═════ RECORDS FOR THE TASK ═════

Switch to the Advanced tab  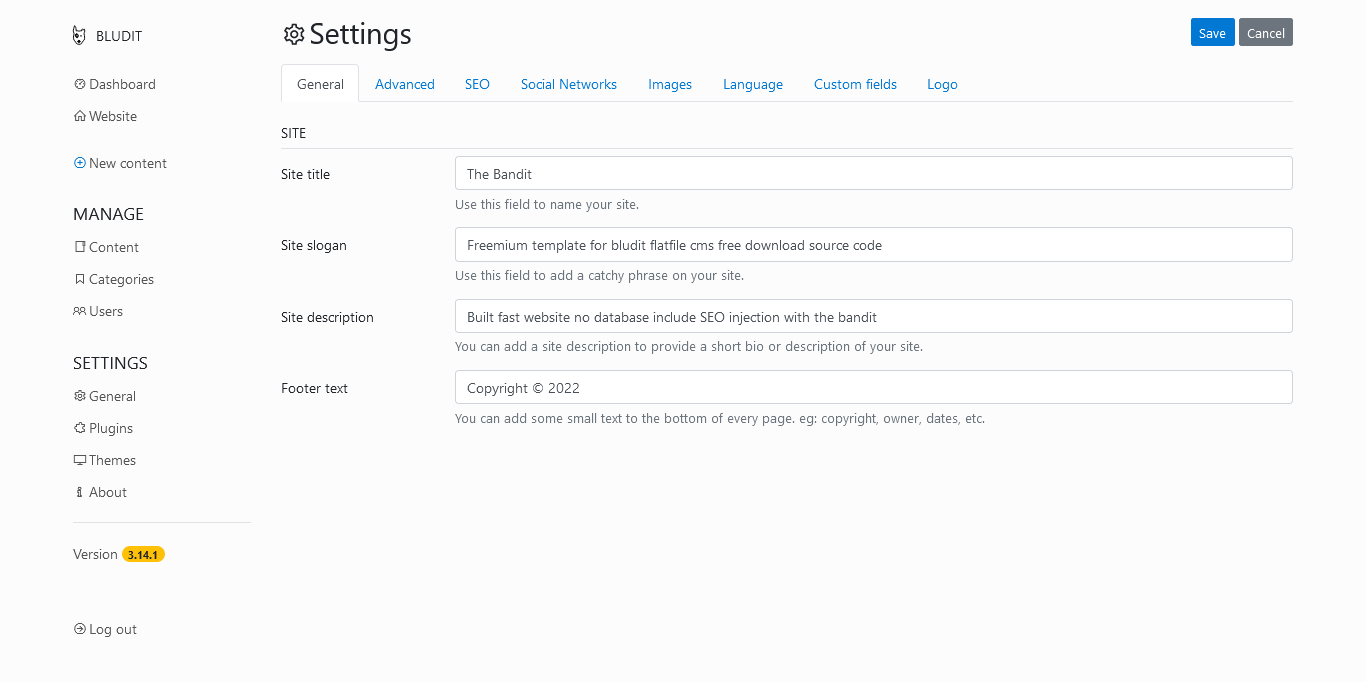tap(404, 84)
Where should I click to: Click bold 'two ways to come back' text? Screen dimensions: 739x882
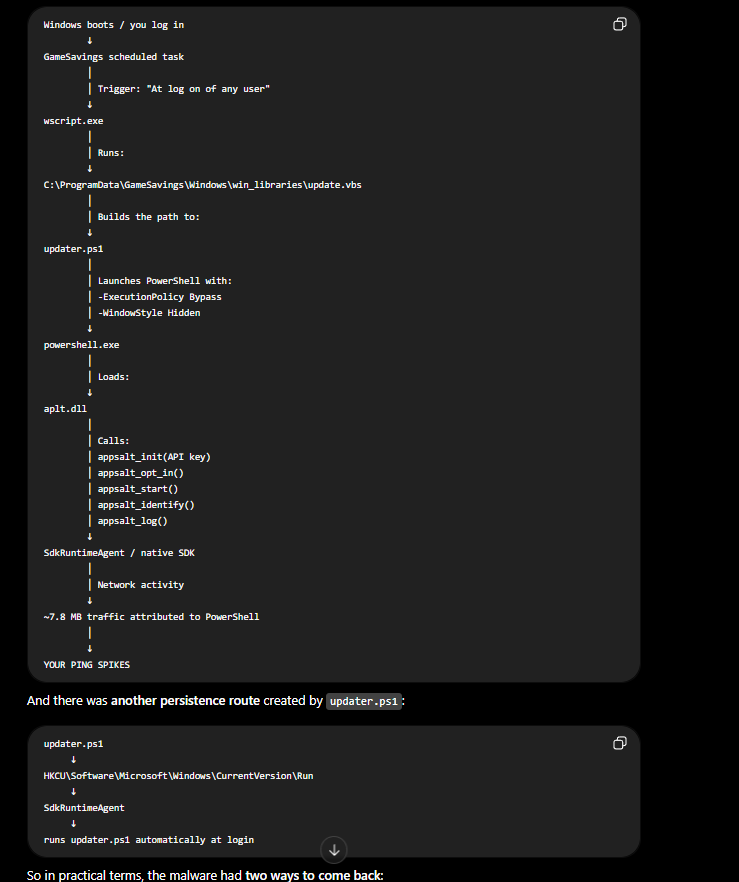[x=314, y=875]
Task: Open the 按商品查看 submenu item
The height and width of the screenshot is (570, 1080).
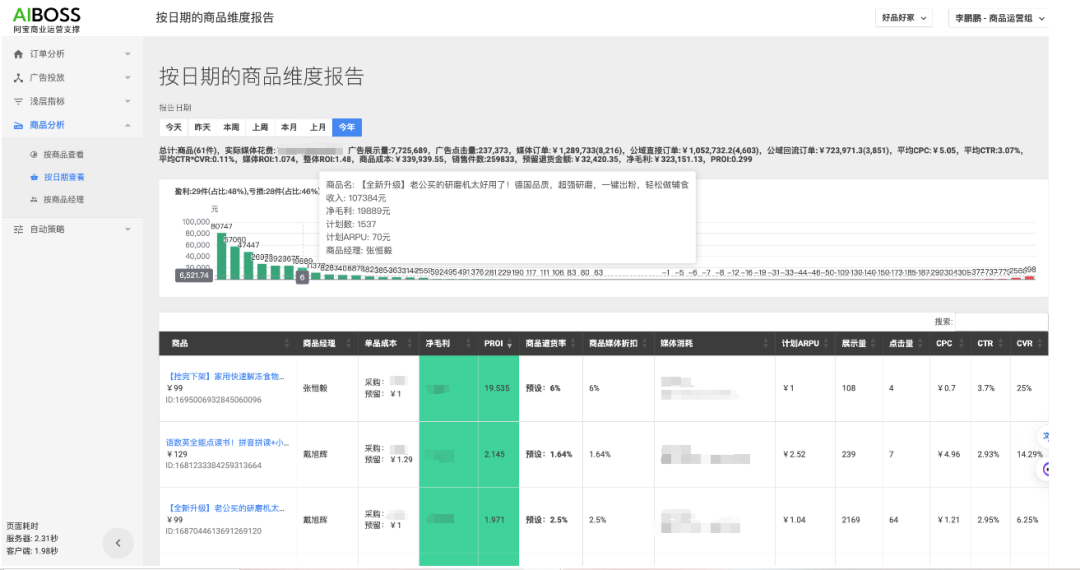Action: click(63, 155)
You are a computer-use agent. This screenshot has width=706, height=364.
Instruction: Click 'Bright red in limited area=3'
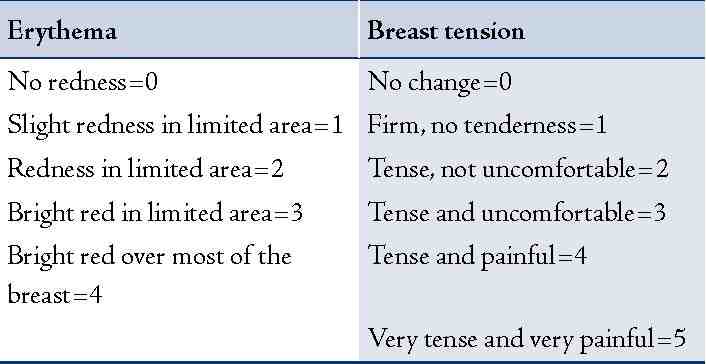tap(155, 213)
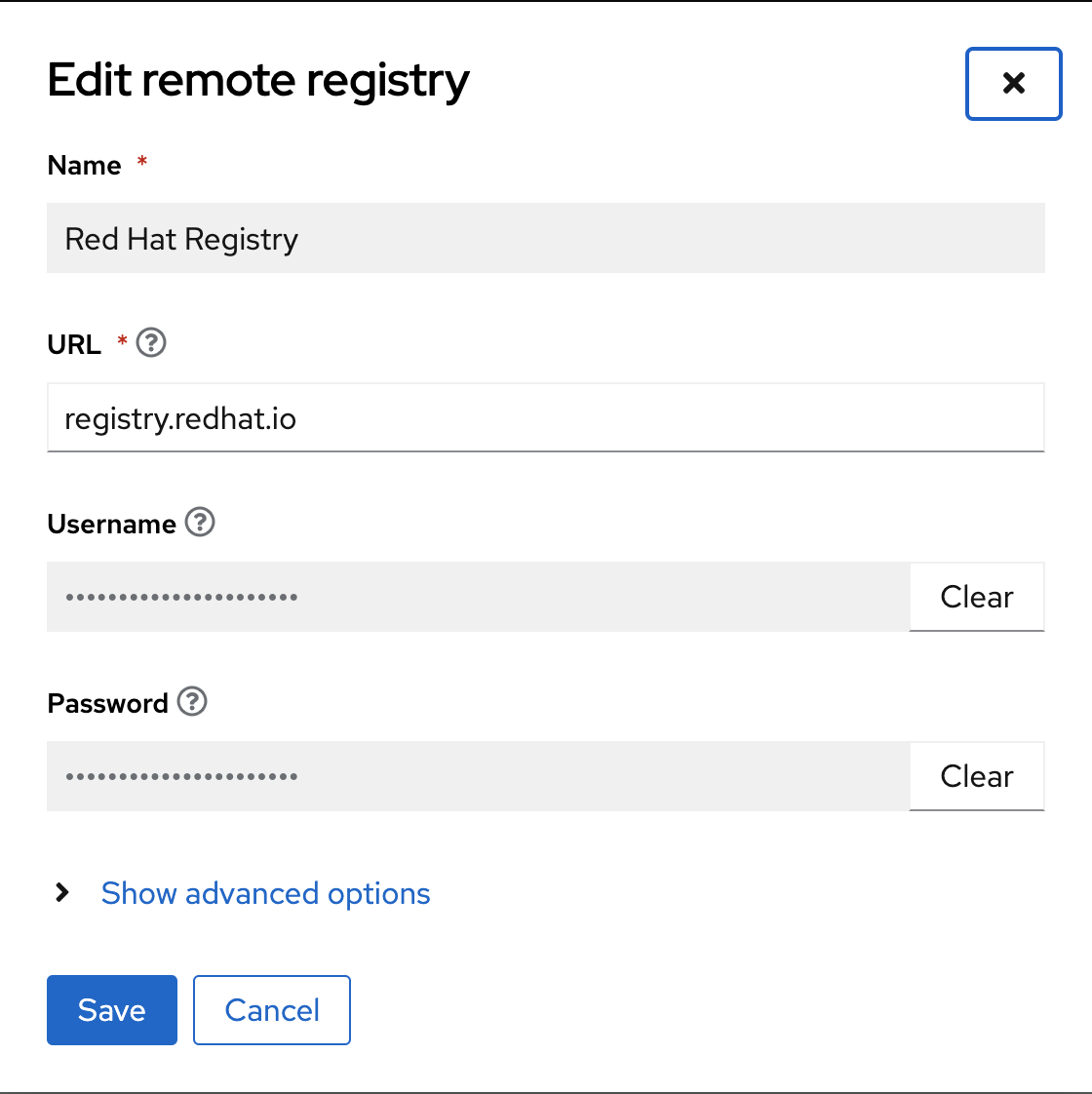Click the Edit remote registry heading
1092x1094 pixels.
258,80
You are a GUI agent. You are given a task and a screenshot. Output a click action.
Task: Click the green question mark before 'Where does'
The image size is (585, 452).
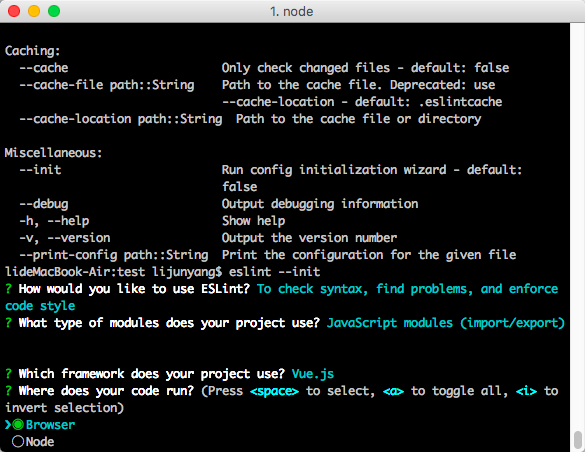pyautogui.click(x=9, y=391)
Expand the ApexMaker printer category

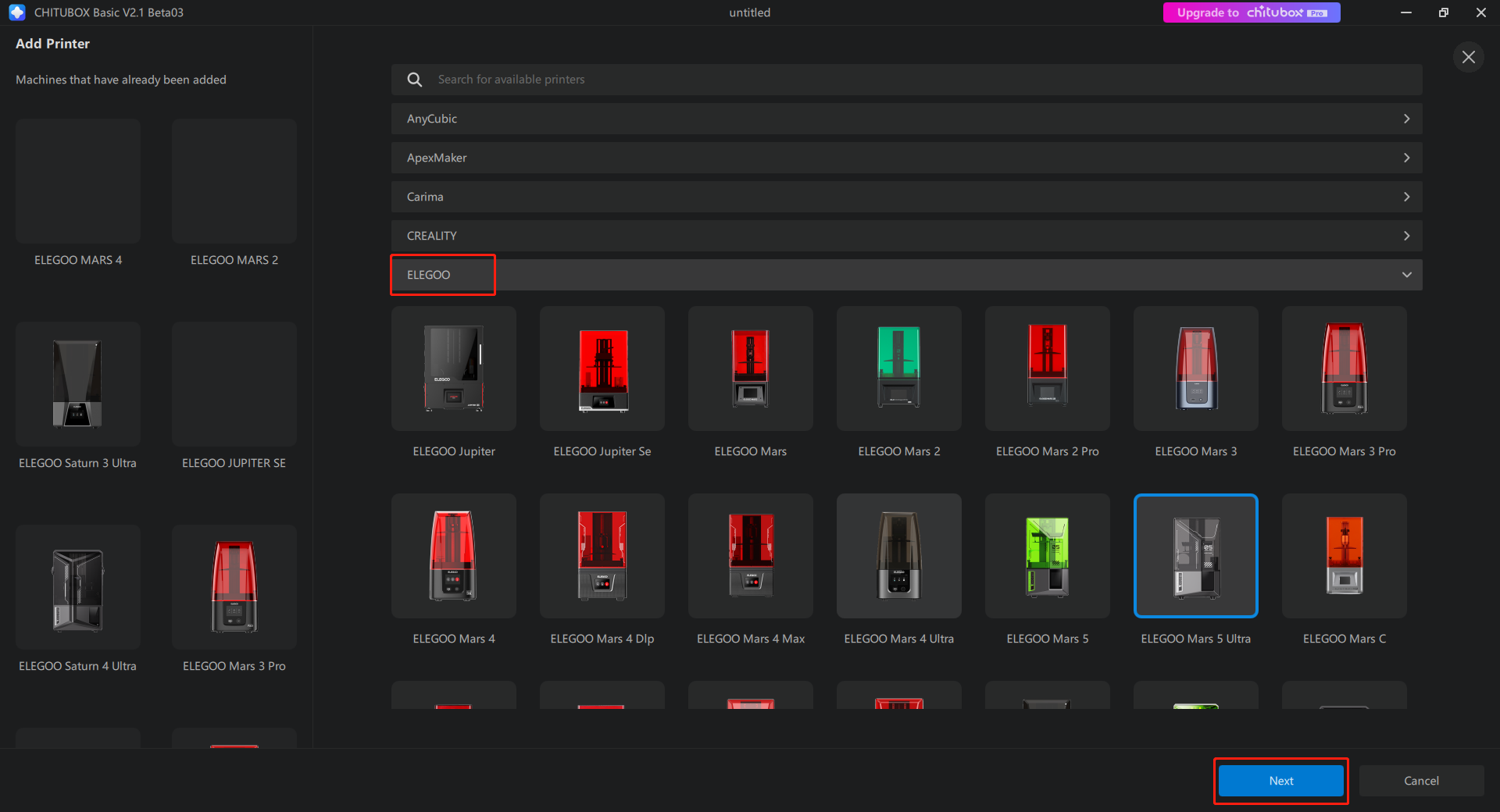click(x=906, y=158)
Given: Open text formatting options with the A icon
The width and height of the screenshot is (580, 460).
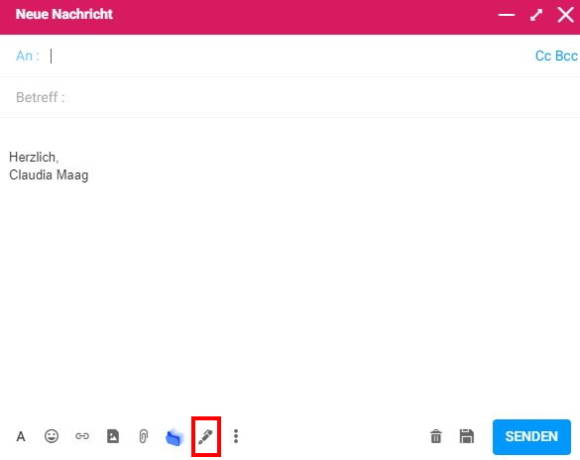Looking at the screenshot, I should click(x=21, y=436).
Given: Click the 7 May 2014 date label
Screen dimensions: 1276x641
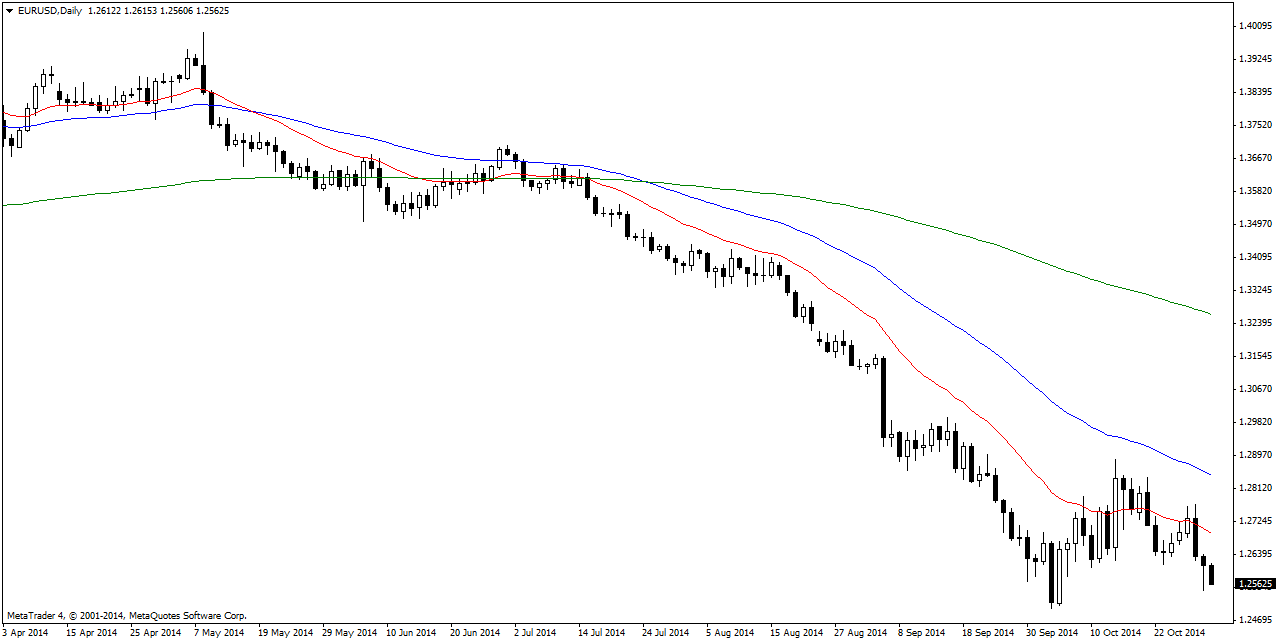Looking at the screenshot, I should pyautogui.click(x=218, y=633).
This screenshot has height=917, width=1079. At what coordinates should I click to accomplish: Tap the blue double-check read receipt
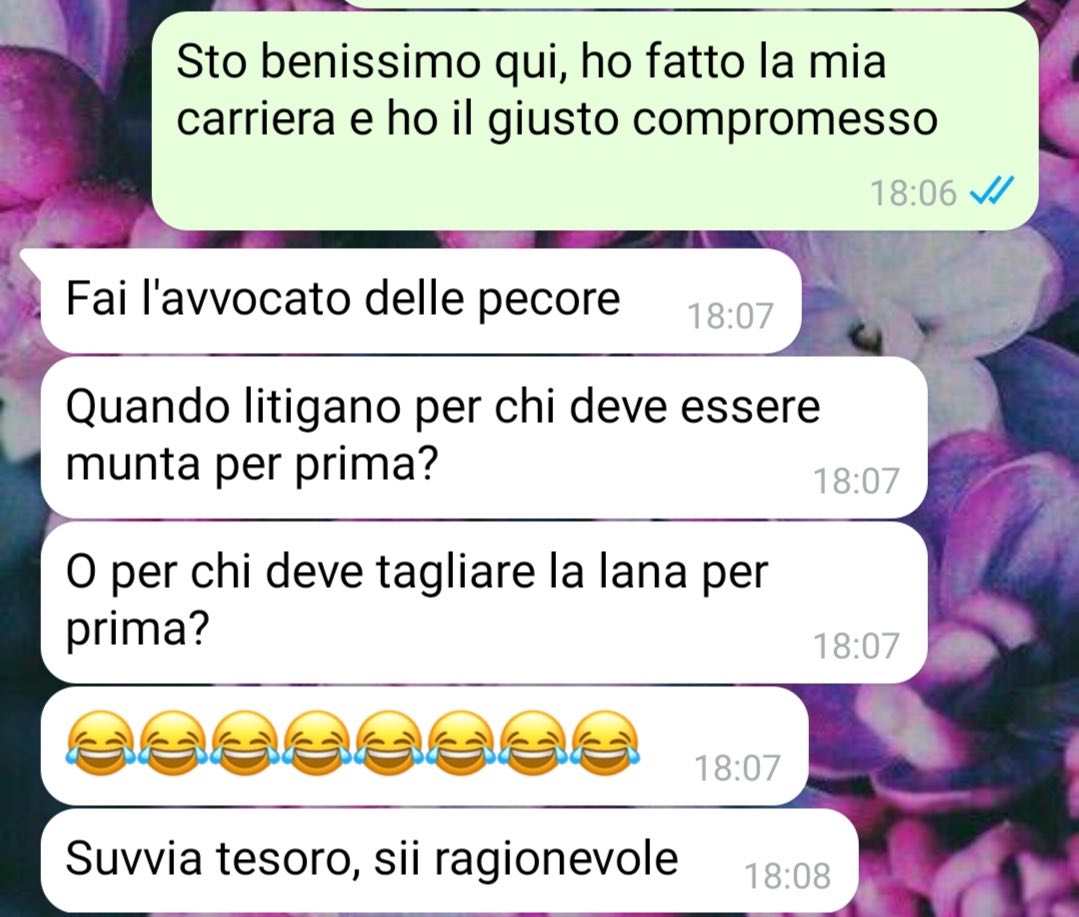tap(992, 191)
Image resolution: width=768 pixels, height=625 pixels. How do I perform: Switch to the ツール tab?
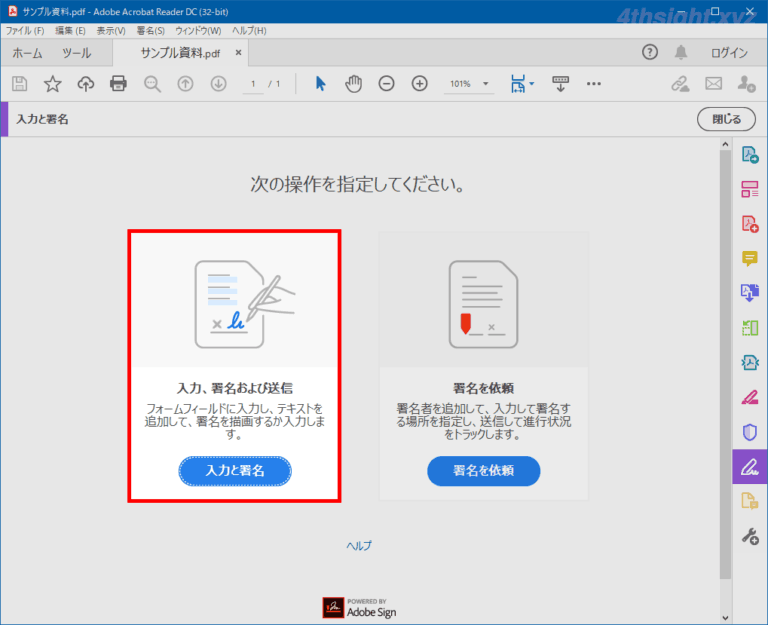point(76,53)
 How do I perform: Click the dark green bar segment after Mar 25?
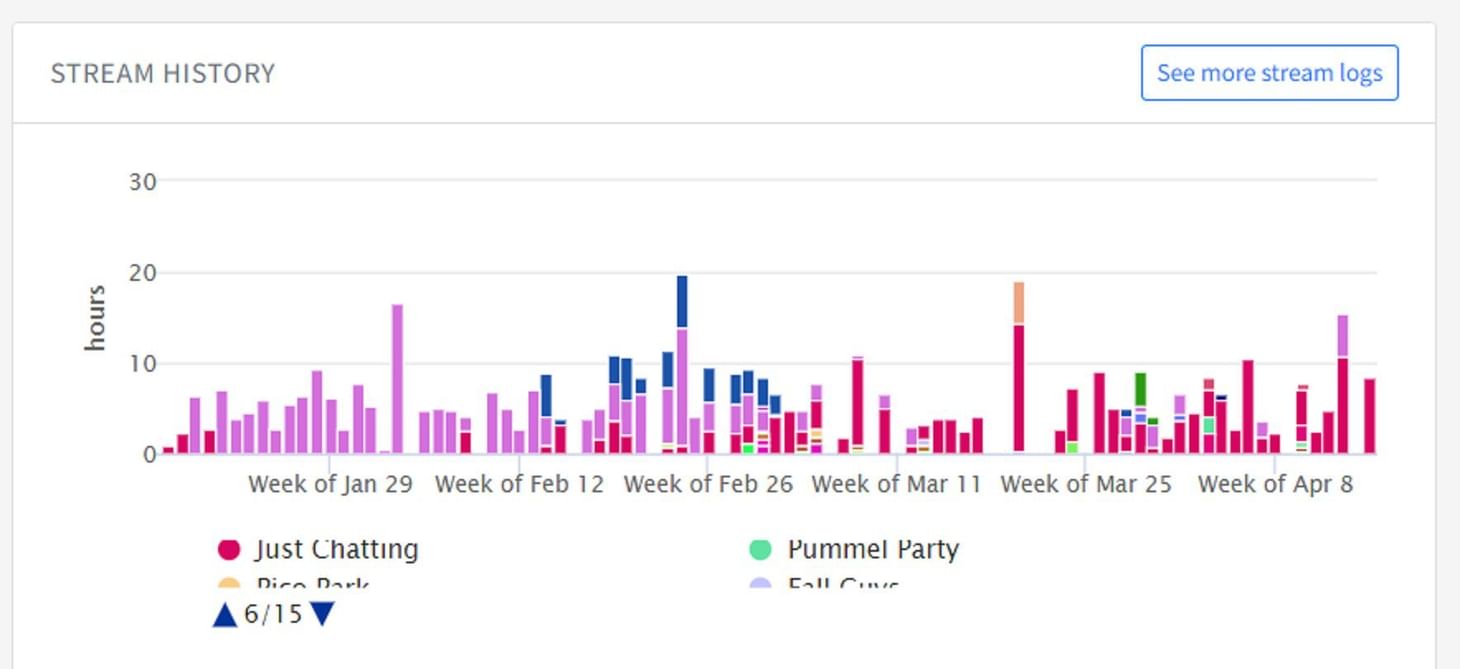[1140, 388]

═════

**TASK:** Keep only those lines of the records that hold "agent", and return them.

**EXERCISE RESULT:**
You are a computer-use agent. This screenshot has width=706, height=364.
You are a GUI agent. You are given a task and a screenshot. Output a click action.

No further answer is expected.